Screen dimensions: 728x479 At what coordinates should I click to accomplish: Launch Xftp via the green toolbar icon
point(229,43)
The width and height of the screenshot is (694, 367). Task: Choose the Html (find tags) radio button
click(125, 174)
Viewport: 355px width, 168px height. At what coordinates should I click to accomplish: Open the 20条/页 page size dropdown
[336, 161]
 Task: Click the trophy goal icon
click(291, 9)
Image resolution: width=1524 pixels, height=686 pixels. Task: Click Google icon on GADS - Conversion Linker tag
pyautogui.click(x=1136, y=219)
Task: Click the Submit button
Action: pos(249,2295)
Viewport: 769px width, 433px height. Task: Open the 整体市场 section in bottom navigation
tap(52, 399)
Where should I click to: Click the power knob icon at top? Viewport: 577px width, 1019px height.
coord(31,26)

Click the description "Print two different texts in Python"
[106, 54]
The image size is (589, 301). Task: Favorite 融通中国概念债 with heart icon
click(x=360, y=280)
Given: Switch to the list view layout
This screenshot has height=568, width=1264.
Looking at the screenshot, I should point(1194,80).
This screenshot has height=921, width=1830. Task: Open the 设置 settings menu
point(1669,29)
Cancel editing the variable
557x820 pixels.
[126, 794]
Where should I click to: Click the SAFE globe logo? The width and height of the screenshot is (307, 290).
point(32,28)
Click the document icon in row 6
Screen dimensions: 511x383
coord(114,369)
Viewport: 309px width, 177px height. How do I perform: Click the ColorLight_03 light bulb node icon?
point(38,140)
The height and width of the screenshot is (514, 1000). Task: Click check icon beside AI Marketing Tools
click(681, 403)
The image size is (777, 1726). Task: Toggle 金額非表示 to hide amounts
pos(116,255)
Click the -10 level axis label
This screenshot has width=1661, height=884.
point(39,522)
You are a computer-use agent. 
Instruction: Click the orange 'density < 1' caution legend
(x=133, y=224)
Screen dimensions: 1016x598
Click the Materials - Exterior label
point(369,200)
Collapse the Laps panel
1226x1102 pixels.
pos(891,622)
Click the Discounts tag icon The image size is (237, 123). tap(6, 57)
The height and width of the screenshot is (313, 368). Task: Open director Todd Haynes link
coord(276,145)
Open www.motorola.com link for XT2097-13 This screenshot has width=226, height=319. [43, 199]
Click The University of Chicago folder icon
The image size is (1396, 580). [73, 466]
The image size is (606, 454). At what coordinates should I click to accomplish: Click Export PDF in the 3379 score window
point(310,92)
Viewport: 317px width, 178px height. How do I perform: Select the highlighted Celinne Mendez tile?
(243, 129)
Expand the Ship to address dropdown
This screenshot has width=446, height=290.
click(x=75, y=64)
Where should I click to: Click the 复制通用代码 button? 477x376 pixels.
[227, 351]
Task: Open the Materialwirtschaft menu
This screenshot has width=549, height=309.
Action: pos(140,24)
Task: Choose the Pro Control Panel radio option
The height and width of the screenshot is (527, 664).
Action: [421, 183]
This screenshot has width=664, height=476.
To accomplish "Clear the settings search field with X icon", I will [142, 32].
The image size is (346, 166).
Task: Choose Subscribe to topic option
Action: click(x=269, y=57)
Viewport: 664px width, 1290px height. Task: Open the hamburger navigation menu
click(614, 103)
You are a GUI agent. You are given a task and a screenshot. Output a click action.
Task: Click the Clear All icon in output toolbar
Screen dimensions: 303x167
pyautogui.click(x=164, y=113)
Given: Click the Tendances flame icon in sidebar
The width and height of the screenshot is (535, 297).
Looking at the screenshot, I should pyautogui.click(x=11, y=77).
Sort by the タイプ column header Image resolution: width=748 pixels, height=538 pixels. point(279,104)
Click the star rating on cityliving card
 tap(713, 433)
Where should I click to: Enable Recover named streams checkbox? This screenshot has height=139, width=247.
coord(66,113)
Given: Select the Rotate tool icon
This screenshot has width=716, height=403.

◆ Try it: Set down all of the data above again, exactly.

◆ Result:
Screen dimensions: 728x479 At what coordinates should I click to accomplish: Launch Xftp via the green toolbar icon
point(229,43)
The width and height of the screenshot is (694, 367). Task: Choose the Html (find tags) radio button
click(125, 174)
Viewport: 355px width, 168px height. At what coordinates should I click to accomplish: Open the 20条/页 page size dropdown
[336, 161]
 Task: Click the trophy goal icon
click(291, 9)
Image resolution: width=1524 pixels, height=686 pixels. Task: Click Google icon on GADS - Conversion Linker tag
pyautogui.click(x=1136, y=219)
Task: Click the Submit button
Action: pos(249,2295)
Viewport: 769px width, 433px height. Task: Open the 整体市场 section in bottom navigation
tap(52, 399)
Where should I click to: Click the power knob icon at top? Viewport: 577px width, 1019px height.
coord(31,26)

Click the description "Print two different texts in Python"
[106, 54]
The image size is (589, 301). Task: Favorite 融通中国概念债 with heart icon
click(x=360, y=280)
Given: Switch to the list view layout
This screenshot has height=568, width=1264.
Looking at the screenshot, I should point(1194,80).
This screenshot has height=921, width=1830. Task: Open the 设置 settings menu
point(1669,29)
Cancel editing the variable
557x820 pixels.
[126, 794]
Where should I click to: Click the SAFE globe logo? The width and height of the screenshot is (307, 290).
point(32,28)
Click the document icon in row 6
Screen dimensions: 511x383
coord(114,369)
Viewport: 309px width, 177px height. How do I perform: Click the ColorLight_03 light bulb node icon?
point(38,140)
The height and width of the screenshot is (514, 1000). Task: Click check icon beside AI Marketing Tools
click(681, 403)
The image size is (777, 1726). Task: Toggle 金額非表示 to hide amounts
pos(116,255)
Click the -10 level axis label
This screenshot has width=1661, height=884.
point(39,522)
You are a computer-use agent. 
Instruction: Click the orange 'density < 1' caution legend
(x=133, y=224)
Screen dimensions: 1016x598
Click the Materials - Exterior label
point(369,200)
Collapse the Laps panel
1226x1102 pixels.
pos(891,622)
Click the Discounts tag icon The image size is (237, 123). tap(6, 57)
The height and width of the screenshot is (313, 368). Task: Open director Todd Haynes link
coord(276,145)
Open www.motorola.com link for XT2097-13 This screenshot has width=226, height=319. [43, 199]
Click The University of Chicago folder icon
The image size is (1396, 580). [73, 466]
The image size is (606, 454). At what coordinates should I click to accomplish: Click Export PDF in the 3379 score window
point(310,92)
Viewport: 317px width, 178px height. How do I perform: Select the highlighted Celinne Mendez tile?
(243, 129)
Expand the Ship to address dropdown
This screenshot has width=446, height=290.
click(x=75, y=64)
Where should I click to: Click the 复制通用代码 button? 477x376 pixels.
[227, 351]
Task: Open the Materialwirtschaft menu
This screenshot has width=549, height=309.
Action: pos(140,24)
Task: Choose the Pro Control Panel radio option
The height and width of the screenshot is (527, 664).
Action: [421, 183]
This screenshot has width=664, height=476.
To accomplish "Clear the settings search field with X icon", I will [142, 32].
The image size is (346, 166).
Task: Choose Subscribe to topic option
Action: click(x=269, y=57)
Viewport: 664px width, 1290px height. Task: Open the hamburger navigation menu
click(614, 103)
You are a GUI agent. You are given a task and a screenshot. Output a click action.
Task: Click the Clear All icon in output toolbar
Screen dimensions: 303x167
pyautogui.click(x=164, y=113)
Given: Click the Tendances flame icon in sidebar
The width and height of the screenshot is (535, 297).
Looking at the screenshot, I should pyautogui.click(x=11, y=77).
Sort by the タイプ column header Image resolution: width=748 pixels, height=538 pixels. point(279,104)
Click the star rating on cityliving card
 tap(713, 433)
Where should I click to: Enable Recover named streams checkbox? This screenshot has height=139, width=247.
coord(66,113)
Given: Select the Rotate tool icon
This screenshot has width=716, height=403.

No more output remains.